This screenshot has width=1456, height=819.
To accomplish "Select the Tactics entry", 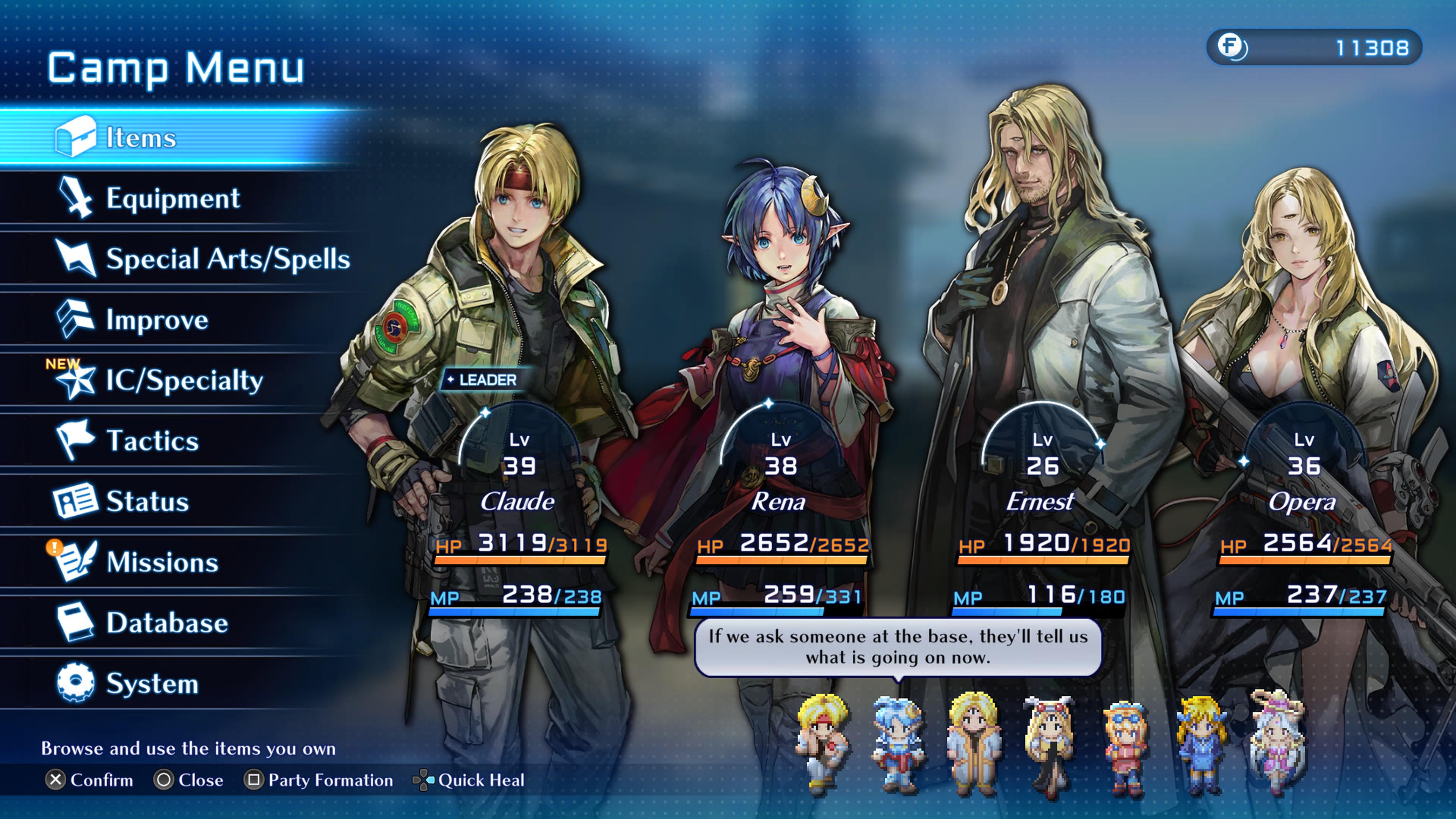I will coord(152,441).
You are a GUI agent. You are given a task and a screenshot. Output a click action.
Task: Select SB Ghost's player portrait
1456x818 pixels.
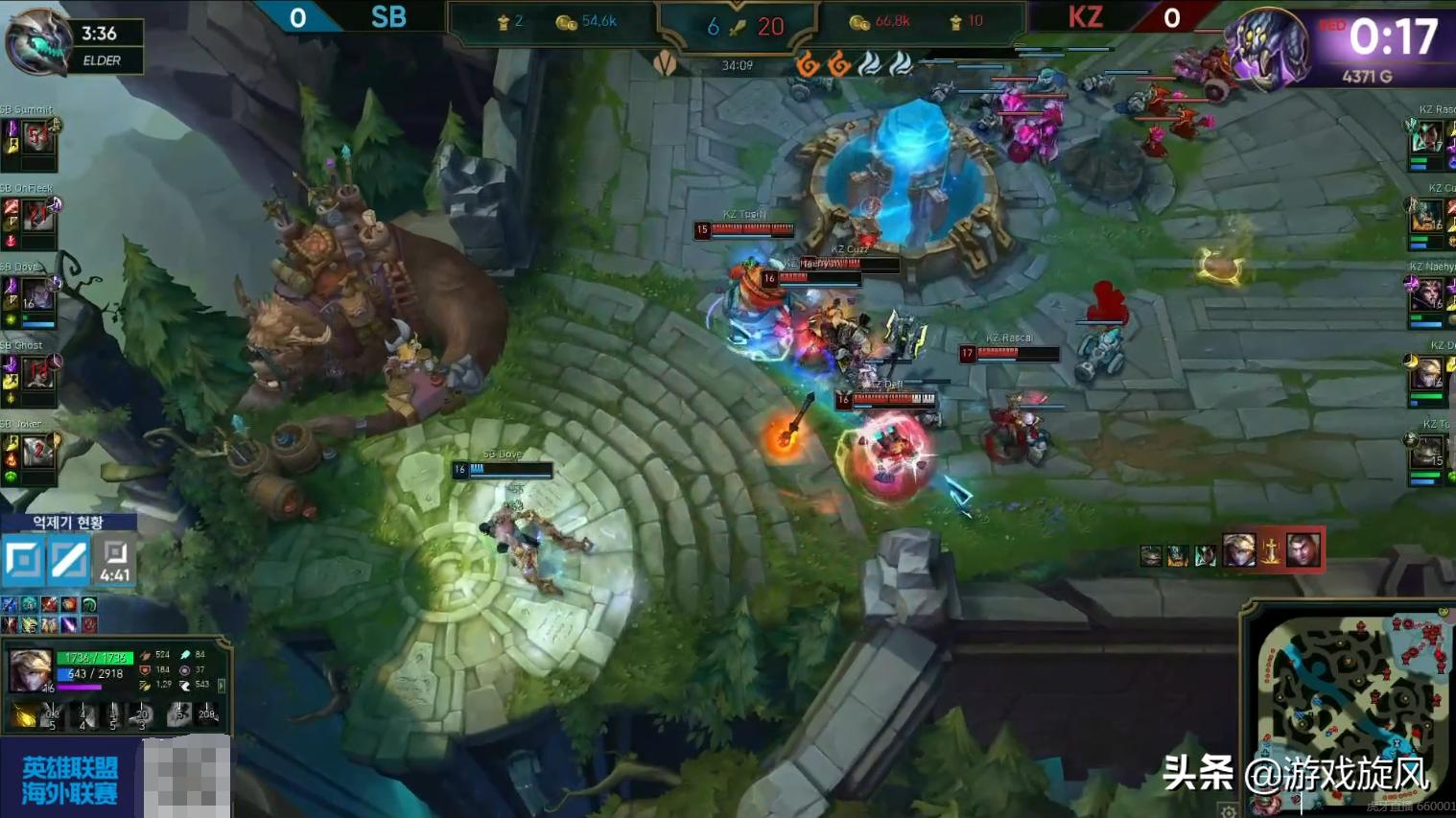(38, 372)
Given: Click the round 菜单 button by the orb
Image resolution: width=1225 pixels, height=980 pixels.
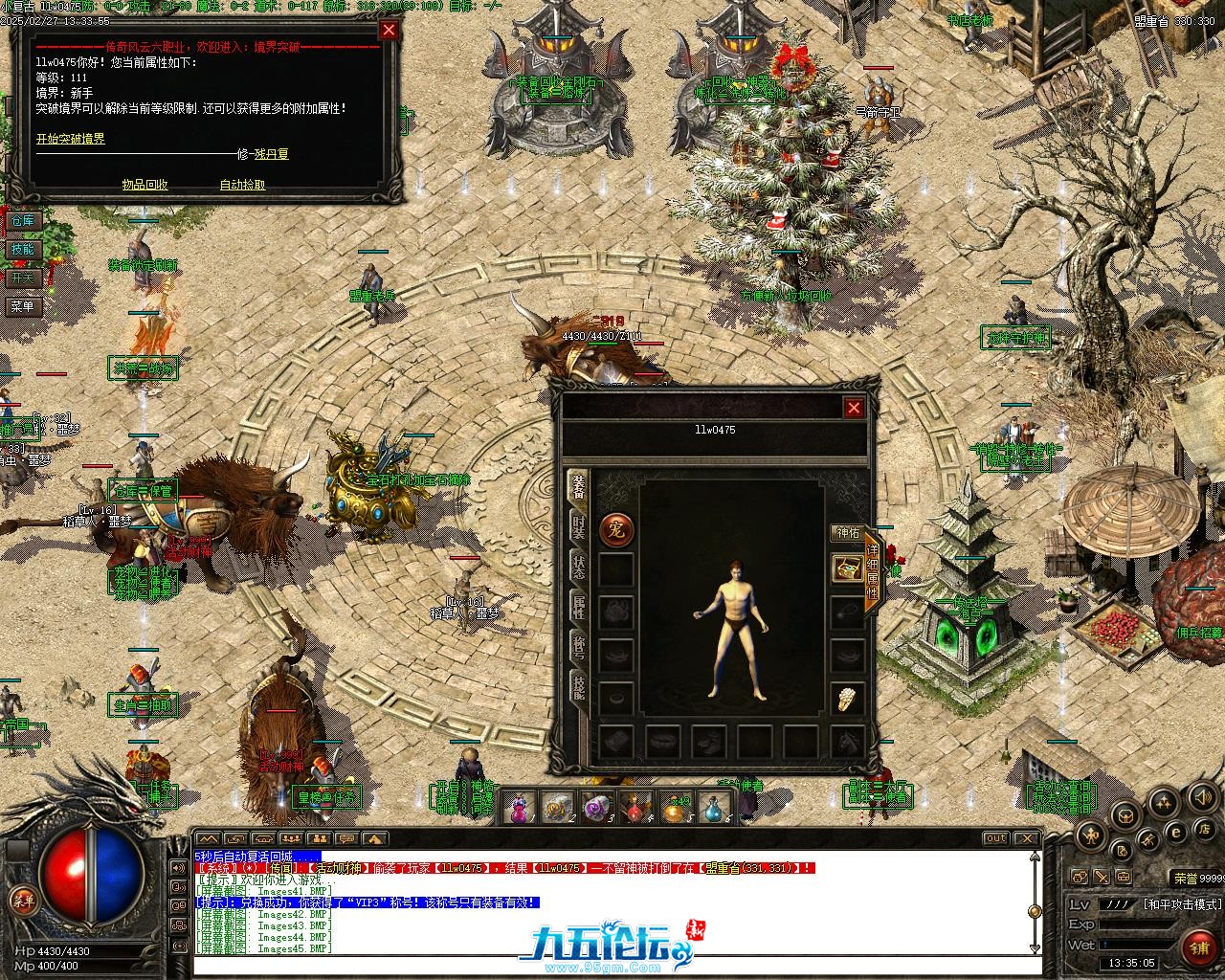Looking at the screenshot, I should click(23, 900).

::::::

WHAT TO DO:
Repeat the items word for word, starting at the line that contains "Given: Click the round 菜单 button by the orb" and ending at the last line of the items. Leave the pictures out of your answer.

SOLUTION FOR THIS EXERCISE:
Given: Click the round 菜单 button by the orb
Image resolution: width=1225 pixels, height=980 pixels.
Looking at the screenshot, I should click(23, 900).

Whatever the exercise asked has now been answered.